== THE DATA
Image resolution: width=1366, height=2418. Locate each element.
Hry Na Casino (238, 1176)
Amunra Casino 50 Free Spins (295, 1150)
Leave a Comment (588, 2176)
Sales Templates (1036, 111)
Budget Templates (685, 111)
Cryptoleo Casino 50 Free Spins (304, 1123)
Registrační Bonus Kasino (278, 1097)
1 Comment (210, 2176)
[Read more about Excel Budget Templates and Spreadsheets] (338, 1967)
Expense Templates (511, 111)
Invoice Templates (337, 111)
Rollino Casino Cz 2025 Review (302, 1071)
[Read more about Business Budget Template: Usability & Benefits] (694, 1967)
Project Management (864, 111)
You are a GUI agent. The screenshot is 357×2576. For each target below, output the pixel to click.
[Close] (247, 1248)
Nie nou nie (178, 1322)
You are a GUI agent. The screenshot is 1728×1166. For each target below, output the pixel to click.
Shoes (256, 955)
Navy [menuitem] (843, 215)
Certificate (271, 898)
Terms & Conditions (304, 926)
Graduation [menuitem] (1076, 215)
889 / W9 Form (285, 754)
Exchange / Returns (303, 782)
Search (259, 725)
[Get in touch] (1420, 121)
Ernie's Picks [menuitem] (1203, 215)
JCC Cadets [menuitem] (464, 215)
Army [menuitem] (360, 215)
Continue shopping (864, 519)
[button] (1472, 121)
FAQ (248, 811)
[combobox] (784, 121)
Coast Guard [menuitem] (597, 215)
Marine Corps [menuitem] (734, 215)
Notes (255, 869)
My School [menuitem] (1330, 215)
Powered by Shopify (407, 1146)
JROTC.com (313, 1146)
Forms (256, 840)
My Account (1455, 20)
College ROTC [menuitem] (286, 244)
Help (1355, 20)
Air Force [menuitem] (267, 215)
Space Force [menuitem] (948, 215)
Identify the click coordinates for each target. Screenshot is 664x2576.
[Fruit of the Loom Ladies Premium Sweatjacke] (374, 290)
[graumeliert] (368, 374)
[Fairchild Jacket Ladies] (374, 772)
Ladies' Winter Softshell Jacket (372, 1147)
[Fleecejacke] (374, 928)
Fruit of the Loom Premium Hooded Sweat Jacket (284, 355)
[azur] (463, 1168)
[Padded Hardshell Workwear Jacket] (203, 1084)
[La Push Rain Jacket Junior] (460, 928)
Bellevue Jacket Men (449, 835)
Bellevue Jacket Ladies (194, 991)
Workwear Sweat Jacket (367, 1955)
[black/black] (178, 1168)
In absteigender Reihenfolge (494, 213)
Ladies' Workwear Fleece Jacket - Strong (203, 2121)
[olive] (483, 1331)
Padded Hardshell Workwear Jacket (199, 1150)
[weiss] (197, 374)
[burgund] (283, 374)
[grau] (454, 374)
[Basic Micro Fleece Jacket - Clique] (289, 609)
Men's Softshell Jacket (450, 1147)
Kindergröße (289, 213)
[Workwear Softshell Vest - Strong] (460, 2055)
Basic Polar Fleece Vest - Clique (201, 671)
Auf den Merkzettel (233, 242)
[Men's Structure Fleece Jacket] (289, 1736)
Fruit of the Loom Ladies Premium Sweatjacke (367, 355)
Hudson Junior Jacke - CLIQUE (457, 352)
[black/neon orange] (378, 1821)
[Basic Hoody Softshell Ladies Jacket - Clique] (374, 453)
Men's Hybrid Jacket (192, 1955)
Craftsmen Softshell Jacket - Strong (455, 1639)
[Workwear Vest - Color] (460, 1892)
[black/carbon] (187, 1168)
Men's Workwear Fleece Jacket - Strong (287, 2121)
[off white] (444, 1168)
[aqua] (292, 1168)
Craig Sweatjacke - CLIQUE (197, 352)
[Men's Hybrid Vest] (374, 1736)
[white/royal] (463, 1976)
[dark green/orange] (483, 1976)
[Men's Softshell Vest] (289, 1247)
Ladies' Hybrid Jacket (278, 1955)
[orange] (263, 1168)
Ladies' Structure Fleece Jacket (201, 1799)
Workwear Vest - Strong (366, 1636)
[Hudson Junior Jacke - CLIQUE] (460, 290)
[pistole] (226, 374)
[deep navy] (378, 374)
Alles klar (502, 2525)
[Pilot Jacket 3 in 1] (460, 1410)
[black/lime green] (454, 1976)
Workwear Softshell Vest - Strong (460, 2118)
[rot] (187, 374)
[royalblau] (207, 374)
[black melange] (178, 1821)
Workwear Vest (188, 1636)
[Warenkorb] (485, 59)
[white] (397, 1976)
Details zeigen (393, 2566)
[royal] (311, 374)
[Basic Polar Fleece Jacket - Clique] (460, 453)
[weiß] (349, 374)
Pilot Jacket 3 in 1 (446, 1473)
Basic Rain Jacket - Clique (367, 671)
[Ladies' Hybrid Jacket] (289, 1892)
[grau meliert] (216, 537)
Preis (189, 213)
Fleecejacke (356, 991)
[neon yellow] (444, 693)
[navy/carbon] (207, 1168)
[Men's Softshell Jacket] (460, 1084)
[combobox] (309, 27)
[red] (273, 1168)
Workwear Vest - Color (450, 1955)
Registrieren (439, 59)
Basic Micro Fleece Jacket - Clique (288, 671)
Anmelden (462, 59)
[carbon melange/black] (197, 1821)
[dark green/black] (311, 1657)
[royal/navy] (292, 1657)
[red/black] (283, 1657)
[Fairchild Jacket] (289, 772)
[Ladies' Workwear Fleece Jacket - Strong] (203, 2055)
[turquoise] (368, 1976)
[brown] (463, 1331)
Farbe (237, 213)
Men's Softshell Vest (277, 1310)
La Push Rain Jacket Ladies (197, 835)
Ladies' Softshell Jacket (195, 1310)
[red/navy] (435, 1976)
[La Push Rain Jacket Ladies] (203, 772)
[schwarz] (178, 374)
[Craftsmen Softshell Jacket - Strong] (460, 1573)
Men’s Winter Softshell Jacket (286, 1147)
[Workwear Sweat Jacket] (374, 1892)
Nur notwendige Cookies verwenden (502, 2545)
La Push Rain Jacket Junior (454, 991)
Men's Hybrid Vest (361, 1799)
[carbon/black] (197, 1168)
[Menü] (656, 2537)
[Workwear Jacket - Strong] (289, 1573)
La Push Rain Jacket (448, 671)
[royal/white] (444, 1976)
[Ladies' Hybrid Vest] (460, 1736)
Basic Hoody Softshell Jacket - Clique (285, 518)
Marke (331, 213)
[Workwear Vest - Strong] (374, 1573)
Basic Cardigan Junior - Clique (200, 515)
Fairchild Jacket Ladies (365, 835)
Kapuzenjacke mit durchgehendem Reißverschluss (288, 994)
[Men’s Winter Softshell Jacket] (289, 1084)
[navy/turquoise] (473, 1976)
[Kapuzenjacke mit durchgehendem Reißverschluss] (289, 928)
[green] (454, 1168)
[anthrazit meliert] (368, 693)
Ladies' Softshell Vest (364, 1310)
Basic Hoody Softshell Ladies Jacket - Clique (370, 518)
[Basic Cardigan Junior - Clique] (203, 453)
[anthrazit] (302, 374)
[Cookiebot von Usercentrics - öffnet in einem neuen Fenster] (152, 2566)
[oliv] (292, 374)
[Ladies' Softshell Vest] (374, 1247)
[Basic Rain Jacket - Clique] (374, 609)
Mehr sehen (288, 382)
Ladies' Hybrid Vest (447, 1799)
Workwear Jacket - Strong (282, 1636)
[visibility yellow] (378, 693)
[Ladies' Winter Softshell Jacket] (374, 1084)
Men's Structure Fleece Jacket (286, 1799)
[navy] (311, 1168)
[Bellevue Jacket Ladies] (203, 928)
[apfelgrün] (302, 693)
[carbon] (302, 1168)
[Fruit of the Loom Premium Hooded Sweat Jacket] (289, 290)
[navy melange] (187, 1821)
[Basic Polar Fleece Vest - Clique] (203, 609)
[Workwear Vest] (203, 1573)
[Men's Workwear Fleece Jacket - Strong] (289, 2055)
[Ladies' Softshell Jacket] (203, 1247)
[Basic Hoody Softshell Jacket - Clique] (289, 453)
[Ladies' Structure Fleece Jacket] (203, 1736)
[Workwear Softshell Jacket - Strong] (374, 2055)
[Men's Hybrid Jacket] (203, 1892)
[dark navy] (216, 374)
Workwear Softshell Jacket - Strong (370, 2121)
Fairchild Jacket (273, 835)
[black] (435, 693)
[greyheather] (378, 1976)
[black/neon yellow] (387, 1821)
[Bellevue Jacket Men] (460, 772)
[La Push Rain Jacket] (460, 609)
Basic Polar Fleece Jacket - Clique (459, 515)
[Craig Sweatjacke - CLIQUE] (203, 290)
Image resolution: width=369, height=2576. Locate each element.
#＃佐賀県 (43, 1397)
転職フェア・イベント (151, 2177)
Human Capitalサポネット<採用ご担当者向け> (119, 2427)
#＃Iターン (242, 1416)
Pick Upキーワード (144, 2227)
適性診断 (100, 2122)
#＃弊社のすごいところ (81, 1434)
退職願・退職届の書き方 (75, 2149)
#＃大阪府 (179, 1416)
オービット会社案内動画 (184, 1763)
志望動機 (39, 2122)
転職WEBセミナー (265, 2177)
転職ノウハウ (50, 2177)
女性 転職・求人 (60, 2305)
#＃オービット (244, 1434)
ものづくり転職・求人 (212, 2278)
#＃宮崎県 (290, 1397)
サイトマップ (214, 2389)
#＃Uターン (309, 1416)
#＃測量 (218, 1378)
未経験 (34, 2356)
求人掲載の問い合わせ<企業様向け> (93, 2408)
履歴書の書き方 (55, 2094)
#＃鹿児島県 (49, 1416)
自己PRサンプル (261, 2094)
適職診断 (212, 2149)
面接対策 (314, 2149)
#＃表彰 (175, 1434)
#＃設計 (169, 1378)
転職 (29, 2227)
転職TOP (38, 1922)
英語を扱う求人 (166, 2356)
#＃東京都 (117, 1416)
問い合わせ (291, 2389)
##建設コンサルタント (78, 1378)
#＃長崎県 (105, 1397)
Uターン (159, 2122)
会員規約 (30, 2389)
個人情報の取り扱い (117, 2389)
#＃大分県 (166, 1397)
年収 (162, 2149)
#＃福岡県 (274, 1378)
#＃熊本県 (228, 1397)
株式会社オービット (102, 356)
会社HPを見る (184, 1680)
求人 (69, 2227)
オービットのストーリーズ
====
(WHAT IS EXPECTED) For this exercise, please output exactly the lines above starting at the line with "Fairchild Jacket Ladies (365, 835)" and ending at the line with "転職フェア・イベント (151, 2177)", ends included.

(WRITTEN SOLUTION)
Fairchild Jacket Ladies (365, 835)
Kapuzenjacke mit durchgehendem Reißverschluss (288, 994)
[Men’s Winter Softshell Jacket] (289, 1084)
[navy/turquoise] (473, 1976)
[Kapuzenjacke mit durchgehendem Reißverschluss] (289, 928)
[green] (454, 1168)
[anthrazit meliert] (368, 693)
Ladies' Softshell Vest (364, 1310)
Basic Hoody Softshell Ladies Jacket - Clique (370, 518)
[Basic Cardigan Junior - Clique] (203, 453)
[anthrazit] (302, 374)
[Cookiebot von Usercentrics - öffnet in einem neuen Fenster] (152, 2566)
[oliv] (292, 374)
[Ladies' Softshell Vest] (374, 1247)
[Basic Rain Jacket - Clique] (374, 609)
Mehr sehen (288, 382)
Ladies' Hybrid Vest (447, 1799)
Workwear Jacket - Strong (282, 1636)
[visibility yellow] (378, 693)
[Ladies' Winter Softshell Jacket] (374, 1084)
Men's Structure Fleece Jacket (286, 1799)
[navy] (311, 1168)
[Bellevue Jacket Ladies] (203, 928)
[apfelgrün] (302, 693)
[carbon] (302, 1168)
[Fruit of the Loom Premium Hooded Sweat Jacket] (289, 290)
[navy melange] (187, 1821)
[Basic Polar Fleece Vest - Clique] (203, 609)
[Workwear Vest] (203, 1573)
[Men's Workwear Fleece Jacket - Strong] (289, 2055)
[Ladies' Softshell Jacket] (203, 1247)
[Basic Hoody Softshell Jacket - Clique] (289, 453)
[Ladies' Structure Fleece Jacket] (203, 1736)
[Workwear Softshell Jacket - Strong] (374, 2055)
[Men's Hybrid Jacket] (203, 1892)
[dark navy] (216, 374)
Workwear Softshell Jacket - Strong (370, 2121)
Fairchild Jacket (273, 835)
[black] (435, 693)
[greyheather] (378, 1976)
[black/neon yellow] (387, 1821)
[Bellevue Jacket Men] (460, 772)
[La Push Rain Jacket] (460, 609)
Basic Polar Fleece Jacket - Clique (459, 515)
[Craig Sweatjacke - CLIQUE] (203, 290)
Image resolution: width=369, height=2576. Locate each element.
#＃佐賀県 (43, 1397)
転職フェア・イベント (151, 2177)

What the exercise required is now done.